Male guards sexually assault male prisoners as well [See: "Utah Guard Faces Sodomy Charges" PLN , Dec '98]. In these cases, homophobia can be an extra strike against the victim. According to a June, 1997, finding against the District of Colombia's Department of Corrections, for example, an official named L.C. Jones expressed disbelief when presented with a charge that one of his male officers sexually harassed a male prisoner.
Jones, who also had charges of sexual harassment against both female guards and women prisoners pending against him, cited the accused guard's age of 60 and testified in court: "I'll give you the fact that maybe he might be turned on by that fag, I don't know. I just do not. I find it hard to believe.
Jones was promoted to Deputy Warden soon after the incident took place.
Prison administrators may simply ignore (or attempt to cover up) allegations of sexual abuse.
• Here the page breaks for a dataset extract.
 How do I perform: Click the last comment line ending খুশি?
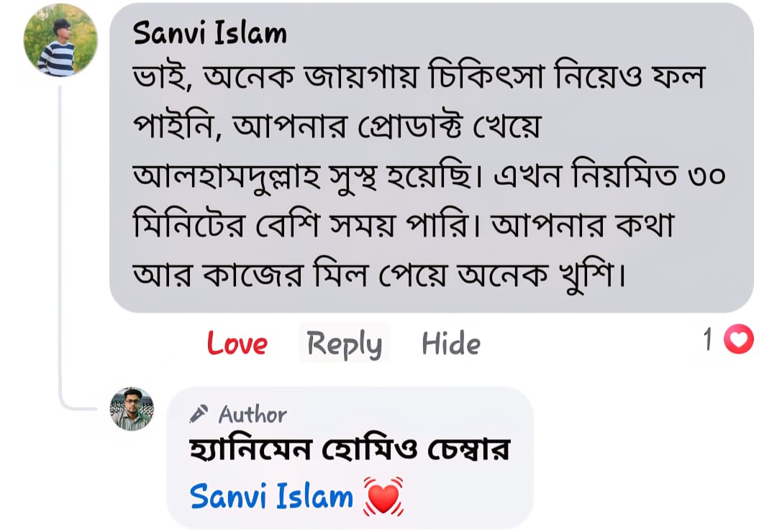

Several women who say they were abused at CCA Florence report that they sent letters to both the warden Crandel and assistant warden Alford Scott about what was happening to them in the disciplinary unit.
"They put blinders on. They didn't care," says Jackie Scott, who claims she was sexually harassed by a male nurse at CCA Florence.
When CCA was eventually forced by media attention in Oregon to investigate the claims of sexual abuse at CCA Florence, the women prisoners report that investigators were insulting and abusive. Bannister additionally states that she was offered $100 by several CCA administrators -- including Alford and a man named Martinez, the chief of security -- if she would keep quiet.
Prisoners are not the only ones to fear retaliation for reporting sexual assaults. That fear caries over to prison guards who contemplate breaking the code of silence.
Quida Graham, a guard who witnessed the July '95 strip tease in D.C.'s jail, told the Washington Post that she knew she should have reported the incident to prison officials but was afraid of other guards labeling her a snitch.
"Nobody wants to work with you once you break the code of silence," Graham explained. She added: "If an inmate is attacking you, you might be waiting for assistance for a very long time."